From the listing below, pick out each line that contains the string "width" and copy it in full.

### TASK MATERIAL
● ● ● ●
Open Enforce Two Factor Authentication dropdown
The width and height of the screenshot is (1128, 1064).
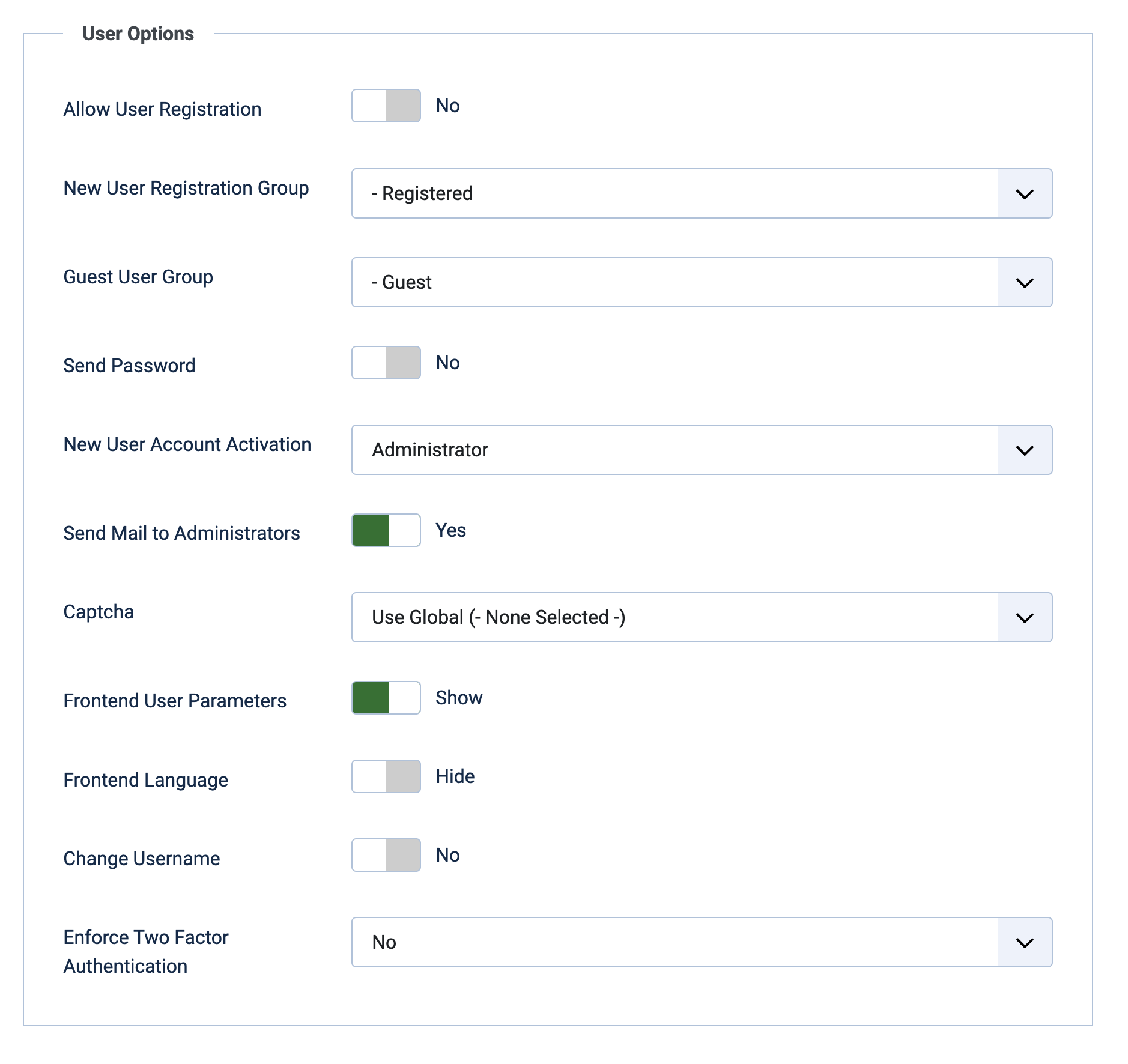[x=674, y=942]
● ● ● ●
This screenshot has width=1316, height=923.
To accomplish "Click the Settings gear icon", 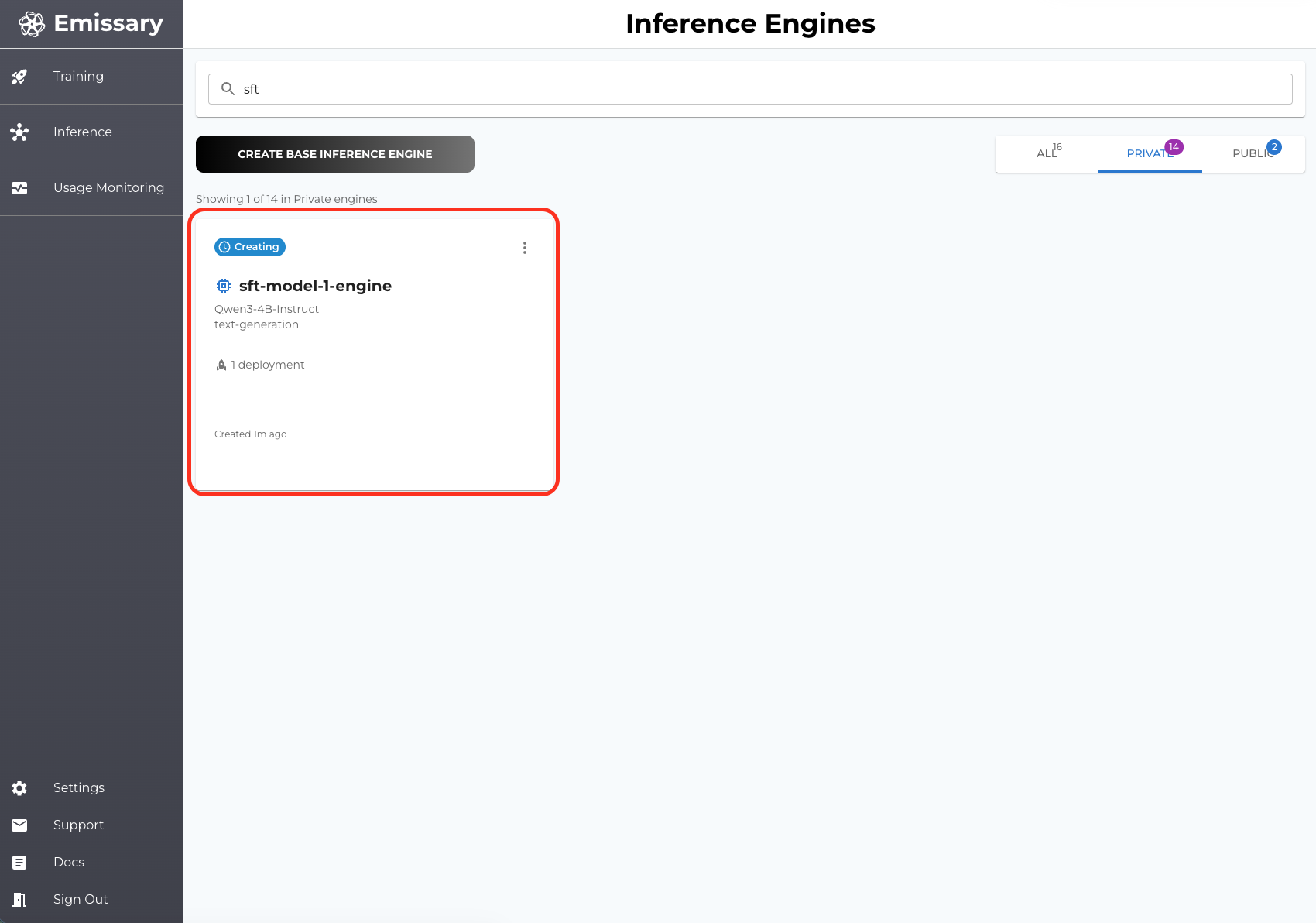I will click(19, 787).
● ● ● ●
### EXERCISE ANSWER
The width and height of the screenshot is (1128, 1064).
This screenshot has width=1316, height=923.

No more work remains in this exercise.